Sunday, March 7, 2010

GPU computing toys!

Hi I would like to release some lame but hopefully useful tools:
https://dl.dropbox.com/u/1416327/cld3d.rar

First OCL D3D interop headers and spec for Nvidia and AMD and a tool for checking current status:
the headers are in h
and are for d3d9,10,11 for NV and d3d9,10 for AMD..
#include for every d3d version and call initcld3d() in your code and voila you have the
d3d stuff..
if you #define INCAMD you have even amd functions included and can avoid amd headers..

with these I have complied four exes named cl_xx_interop which check d3d 9,9Ex,10 and 11..
they check extension reporting, try to create a shared context in some ways and then associate a d3d object and textures to ocl and aquire and release it prior to use..

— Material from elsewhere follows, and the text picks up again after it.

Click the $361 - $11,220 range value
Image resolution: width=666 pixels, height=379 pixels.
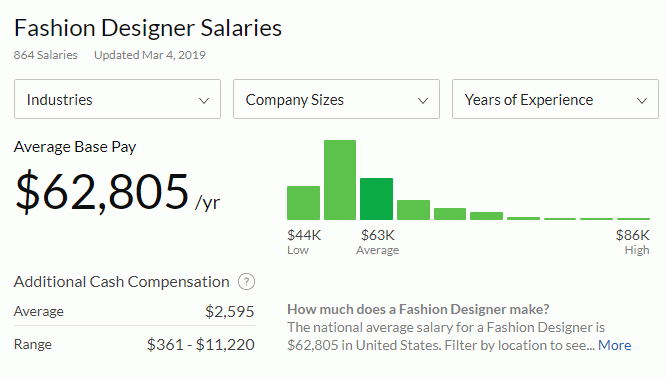tap(200, 344)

Also cl_d3d10_interop build shows image formats avaiable to OpenCL images see next post..

Testing OCL-D3D11 interop
Checking D3D interop extensions support for platform: NVIDIA Corporation
 nv D3D  9 interop extension:  Found.
 nv D3D 10 interop extension:  Found.
 nv D3D 11 interop extension:  Found.

Using device: GeForce GTX 275
Enabling texture interop checks: image support is supported.
clGetDeviceIDsFromD3D11NV pointer: Found
 and it works! (returns d3d associated ocl device)
clCreateFromD3D11BufferNV pointer: Found
clCreateFromD3D11Texture2DNV pointer: Found
clCreateFromD3D11Texture3DNV pointer: Found
clEnqueueAcquireD3D11ObjectsNV pointer: Found
clEnqueueReleaseD3D11ObjectsNV pointer: Found
Testing context creation with
 no dev (clCreateContextFromType): OK.
dev info (getdeviceids): OK.
dev info (clGetDeviceIDsFromD3DNV CL_PREFERRED_DEVICES_FOR_D3D9_NV): OK.
Testing clCreateFromD3D11BufferNV: OK.
Testing aquire release stuff: Ok.. releasing it: Ok.
Testing clCreateFromD3D11Texture2DNV: OK.
Testing aquire release stuff: Ok.. releasing it: Ok.
Testing clCreateFromD3D11Texture3DNV: OK.
Testing aquire release stuff: Ok.. releasing it: Ok.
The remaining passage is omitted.